Surrounded by fresh produce, flowers and music, lovers of the local food scene are invited to try out their tastebuds on savory samples featured in an Athens-inspired cookbook—and to recreate the dish at home themselves.
An Athens’ favorite recipe and fresh samples from a professional chef will be available on Saturday, April 22 at the Athens Farmers Market.
Presented with the aid of Avid Bookshop, the demo will be with executive chef Peter Dale of the National, cooking a recipe featured in the recently published “Classic City Cooking” cookbook.
The book, written by previous Athens resident Juanina Kocher, is filled exclusively with recipes found in Athens’ eateries, including a few from establishments run by Dale.
The culinary book by Kocher has been a labor of love project nearly six years in the making. After moving to Athens at the age of four, Kocher was eventually a University of Georgia student who always admired the city’s food scene, even after moving to New York post-graduation.
“I always missed the flavors from home,” Kocher said. “Athens has a really prominent food scene that was never really recognized, so I thought it deserved a cookbook.”
Nearly four years ago, Kocher began to reach out to local chefs and restaurants, some she knew from her own time living in Athens and a few new ones as well. Working alongside local Athenian photographer J.P. Bond, dishes were photographed and recipes were collected to produce the final product—now sold at Avid Bookshop and the Athens Barnes and Noble.
Kocher said her book has been well-received as both a snapshot of the best places to eat in Athens and as a common gift to share with others.
Kocher will be present at the cooking demonstration, selling and signing copies of her book for purchase. The author, who will be visiting from her home in New York, mentioned the possibility of other chefs from local restaurants whose recipes were featured in the Classic City Cookbook also coming, giving customers a chance to get their signatures.
Dale represents the esteemed Athens’ restaurant the National, founded in 2007. In addition to managing the National with Hugh Acheson—owner of Five & Ten, Empire State South and the Florence—Dale also owns Seabear Oyster Bar and Condor Chocolates, the latter with his brother Nick Dale.
All three of Dale’s businesses are featured in the book, although Condor received an honorable mention instead of its own chapter.
The featured recipe Dale will prepare from the book will be lamb meatballs with a dried cherry sauce.

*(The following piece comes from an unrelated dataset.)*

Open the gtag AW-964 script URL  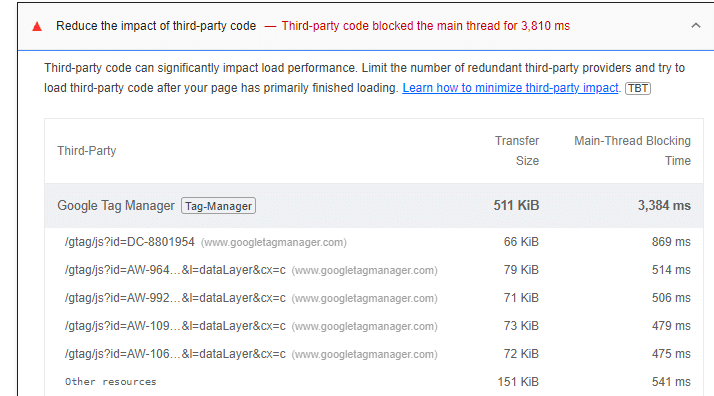point(175,270)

This was the second of two recipes from the National in “Classic City Cooking,” along with a cucumber gazpacho that Dale said he will prepare at a later date when cucumbers are in season at the market.
“Typically a chef will highlight a crop that is available at the market to give people ideas,” Dale said. “Sometimes there’s a lot of one particular vegetable, and it gives people ideas what they can do with the produce—a recipe they can take home.”
Beyond the book-signing and demo, Dale strongly encouraged attendance to the market regardless.
“Buy flowers, or produce and meat, and make a meal with local ingredients. Even if you don’t cook a lot, there’s tons of good stuff there, like 1000 Faces Coffee and live music,” Dale said. “It’s a really nice community gathering to come and experience Athens’ food. ”
Between his three businesses, Dale does not often get to interact with members of the public. He said he is usually confined to the kitchen away from the clientele.
This collaboration between the market and chefs who prepare demonstrations, such as last year’s Joel Pennn from Heirloom Cafe, is further inspired this month by Kocher’s books. Attendees who enjoy the meatballs prepared by Dale can purchase copies of the book and recreate the recipe at home.
Kocher’s cookbook allows readers to become more familiar with not only the food they are eating, but the hands and talent behind who is making each dish. Each chapter features a different restaurant, the chef and recipes ranging from savory desserts to main courses.
From the Branded Butcher’s scotch egg to pasta ribbons from 5 & 10, the book runs the gamut on showing not only the breadth of Athens’ restaurants, but also the chefs behind them, which Dale said he is happy to support.
“It’s a great book. Juanina has been an awesome advocate for the Athens food scene, so I'm happy to help out however I can and raise awareness of the book itself,” Dale said. “It’s fun to be at the Athens Farmers Market too because we know and work with a lot of the farmers there who sell to us.”
Admission to both the cooking demonstration, which starts at 10 a.m., and the Athens Farmers Market are free.